いきなりで恐縮だが、私なりに昨年の自分と今日の自分をくらべると、感覚としては少し老けたと感じる。視覚的にも体力的にも、そう違いを実感する。しかし、意識としては、同じ私である──こんなことを確かめてしまったのは、ヒトの「感覚」と「意識」の関わりについて書かれた養老孟司の新刊、『遺言。』を読んだからだ。

感覚を介して観察すれば、「私」は絶えず変化しているのに、なぜか意識は同じだという。養老によれば、意識のもつ「同じだとするはたらき」がそうさせるらしい。感覚は外界の「差異」をとらえて分け、意識は分けない「同一性」を重視する。たとえば、バナナもブドウもリンゴも感覚では別々のものだが、意識は、それらを「クダモノ」と名づけて同じにする。
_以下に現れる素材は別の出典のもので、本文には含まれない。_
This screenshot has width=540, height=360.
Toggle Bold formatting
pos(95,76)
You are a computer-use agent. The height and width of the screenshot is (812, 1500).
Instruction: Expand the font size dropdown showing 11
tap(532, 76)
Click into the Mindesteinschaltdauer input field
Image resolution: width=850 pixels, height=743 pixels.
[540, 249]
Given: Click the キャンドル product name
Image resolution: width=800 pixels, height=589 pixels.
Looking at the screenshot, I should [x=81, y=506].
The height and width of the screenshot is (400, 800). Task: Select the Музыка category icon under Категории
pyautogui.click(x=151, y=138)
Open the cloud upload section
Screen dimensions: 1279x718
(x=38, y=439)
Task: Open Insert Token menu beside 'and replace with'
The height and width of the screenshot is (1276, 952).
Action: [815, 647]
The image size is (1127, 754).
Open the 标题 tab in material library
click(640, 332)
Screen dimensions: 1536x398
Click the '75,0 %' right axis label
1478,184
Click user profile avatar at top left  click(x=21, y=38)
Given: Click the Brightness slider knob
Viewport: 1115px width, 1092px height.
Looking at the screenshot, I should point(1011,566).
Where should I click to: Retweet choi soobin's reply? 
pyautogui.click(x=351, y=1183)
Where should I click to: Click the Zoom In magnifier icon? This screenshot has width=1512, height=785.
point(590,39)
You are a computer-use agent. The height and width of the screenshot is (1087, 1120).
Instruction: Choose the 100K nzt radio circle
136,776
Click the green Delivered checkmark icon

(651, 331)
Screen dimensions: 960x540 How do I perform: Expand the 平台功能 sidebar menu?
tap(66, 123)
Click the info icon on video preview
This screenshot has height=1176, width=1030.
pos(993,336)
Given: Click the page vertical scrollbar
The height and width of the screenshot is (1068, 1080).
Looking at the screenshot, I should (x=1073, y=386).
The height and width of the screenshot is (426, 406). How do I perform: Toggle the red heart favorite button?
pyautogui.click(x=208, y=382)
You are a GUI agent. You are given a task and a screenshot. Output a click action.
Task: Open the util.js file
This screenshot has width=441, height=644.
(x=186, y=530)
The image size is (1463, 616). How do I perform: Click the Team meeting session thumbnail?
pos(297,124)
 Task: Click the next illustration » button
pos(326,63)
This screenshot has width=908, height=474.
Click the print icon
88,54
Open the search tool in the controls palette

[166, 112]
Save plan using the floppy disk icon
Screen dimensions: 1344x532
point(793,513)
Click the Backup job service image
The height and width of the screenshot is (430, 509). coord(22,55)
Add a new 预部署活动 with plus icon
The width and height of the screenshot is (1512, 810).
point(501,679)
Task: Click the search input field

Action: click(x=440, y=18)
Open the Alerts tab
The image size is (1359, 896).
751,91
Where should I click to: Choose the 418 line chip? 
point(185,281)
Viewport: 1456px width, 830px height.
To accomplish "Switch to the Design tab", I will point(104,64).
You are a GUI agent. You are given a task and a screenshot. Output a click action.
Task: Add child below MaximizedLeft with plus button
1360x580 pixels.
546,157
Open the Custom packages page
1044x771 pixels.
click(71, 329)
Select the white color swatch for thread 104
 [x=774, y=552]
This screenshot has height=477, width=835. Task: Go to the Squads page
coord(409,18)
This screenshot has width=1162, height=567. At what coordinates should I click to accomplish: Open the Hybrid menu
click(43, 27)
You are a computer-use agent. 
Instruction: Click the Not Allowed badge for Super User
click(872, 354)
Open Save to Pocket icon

こんなことができるのは、意識が、感覚を「意味」に変換する「=(イコール)」を獲得したからだと養老は説く。動物にも意識はあるが、ヒトの意識だけが「同じ」という機能を得て、言葉や金や民主主義を生みだしたのだ。かくして、ヒトは世界を意味で満たそうと努め、それを進歩と呼んで文明社会、都市社会を創りあげた。

そして今、日本は少子化に頭を抱えている。東京などの人工的な大都市ほど子どもが生まれないのは、なぜか? 養老は終章で、人々が〈感覚入力を一定に限ってしまい、意味しか扱わず、意識の世界に住み着いている〉ために、子どもという「自然」と対峙する方法を忘れてしまったからだと指摘する。このあたりの文章を読んでタイトルを見返すと、80歳になった養老孟司の抑えた怒りと願いがはっきりと伝わってくる。

評者:長薗安浩

(週刊朝日 掲載)

出版社からのコメント

11月11日に80歳の誕生日を迎える養老先生が、「考える」ことを始めたのは小学4年生の頃でした。以来70年以上、「脳」と「身体」の関係をとことん考え抜き、「今を生きる」ためにどうしたらいいのか、わかりやすく、おもしろく、書き下ろして伝えています。

著者について

一九三七(昭和十二)年、神奈川県鎌倉市生まれ。六二年東京大学医学部卒業後、解剖学教室に入る。九五年東京大学医学部教授を退官し、現在東京大学名誉教授。著書に『からだの見方』『形を読む』『唯脳論』『バカの壁』『養老孟司の大言論I〜III』など多数。